Segment Start: SUPPLIED DATA
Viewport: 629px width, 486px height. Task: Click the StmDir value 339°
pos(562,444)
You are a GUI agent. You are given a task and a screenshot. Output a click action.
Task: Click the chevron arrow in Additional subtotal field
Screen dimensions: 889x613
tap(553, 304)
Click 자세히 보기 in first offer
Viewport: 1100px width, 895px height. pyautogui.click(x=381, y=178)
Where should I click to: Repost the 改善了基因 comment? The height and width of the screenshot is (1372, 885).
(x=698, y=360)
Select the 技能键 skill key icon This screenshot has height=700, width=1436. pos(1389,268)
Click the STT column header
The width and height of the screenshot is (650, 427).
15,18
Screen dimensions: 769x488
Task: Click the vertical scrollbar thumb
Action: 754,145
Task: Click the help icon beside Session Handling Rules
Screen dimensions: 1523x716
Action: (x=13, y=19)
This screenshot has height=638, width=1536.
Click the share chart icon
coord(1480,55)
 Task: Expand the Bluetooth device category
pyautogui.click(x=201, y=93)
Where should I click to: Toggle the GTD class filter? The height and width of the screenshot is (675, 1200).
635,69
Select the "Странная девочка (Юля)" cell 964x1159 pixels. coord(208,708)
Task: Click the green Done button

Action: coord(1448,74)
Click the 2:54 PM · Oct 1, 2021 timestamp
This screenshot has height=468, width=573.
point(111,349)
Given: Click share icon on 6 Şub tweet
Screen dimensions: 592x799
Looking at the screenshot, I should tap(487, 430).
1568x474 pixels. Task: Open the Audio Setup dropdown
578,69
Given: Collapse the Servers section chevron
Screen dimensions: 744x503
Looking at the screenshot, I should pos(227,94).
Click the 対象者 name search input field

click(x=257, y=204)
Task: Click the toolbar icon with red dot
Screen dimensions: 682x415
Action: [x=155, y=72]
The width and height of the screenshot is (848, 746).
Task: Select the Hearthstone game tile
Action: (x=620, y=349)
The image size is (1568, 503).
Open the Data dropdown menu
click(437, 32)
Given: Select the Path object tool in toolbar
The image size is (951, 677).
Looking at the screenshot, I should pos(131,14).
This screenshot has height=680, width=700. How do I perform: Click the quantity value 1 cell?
Segment End: SUPPLIED DATA
Repeat every line of the material exactly as given.

Viewport: 629px width, 486px height. Task: Click the StmDir value 339°
pos(562,444)
You are a GUI agent. You are given a task and a screenshot. Output a click action.
Task: Click the chevron arrow in Additional subtotal field
Screen dimensions: 889x613
tap(553, 304)
Click 자세히 보기 in first offer
Viewport: 1100px width, 895px height. pyautogui.click(x=381, y=178)
Where should I click to: Repost the 改善了基因 comment? The height and width of the screenshot is (1372, 885).
(x=698, y=360)
Select the 技能键 skill key icon This screenshot has height=700, width=1436. pos(1389,268)
Click the STT column header
The width and height of the screenshot is (650, 427).
15,18
Screen dimensions: 769x488
Task: Click the vertical scrollbar thumb
Action: 754,145
Task: Click the help icon beside Session Handling Rules
Screen dimensions: 1523x716
Action: (x=13, y=19)
This screenshot has height=638, width=1536.
Click the share chart icon
coord(1480,55)
 Task: Expand the Bluetooth device category
pyautogui.click(x=201, y=93)
Where should I click to: Toggle the GTD class filter? The height and width of the screenshot is (675, 1200).
635,69
Select the "Странная девочка (Юля)" cell 964x1159 pixels. coord(208,708)
Task: Click the green Done button

Action: coord(1448,74)
Click the 2:54 PM · Oct 1, 2021 timestamp
This screenshot has height=468, width=573.
point(111,349)
Given: Click share icon on 6 Şub tweet
Screen dimensions: 592x799
Looking at the screenshot, I should tap(487, 430).
1568x474 pixels. Task: Open the Audio Setup dropdown
578,69
Given: Collapse the Servers section chevron
Screen dimensions: 744x503
Looking at the screenshot, I should pos(227,94).
Click the 対象者 name search input field

click(x=257, y=204)
Task: Click the toolbar icon with red dot
Screen dimensions: 682x415
Action: [x=155, y=72]
The width and height of the screenshot is (848, 746).
Task: Select the Hearthstone game tile
Action: (x=620, y=349)
The image size is (1568, 503).
Open the Data dropdown menu
click(437, 32)
Given: Select the Path object tool in toolbar
The image size is (951, 677).
Looking at the screenshot, I should pos(131,14).
This screenshot has height=680, width=700. How do I perform: Click the quantity value 1 cell?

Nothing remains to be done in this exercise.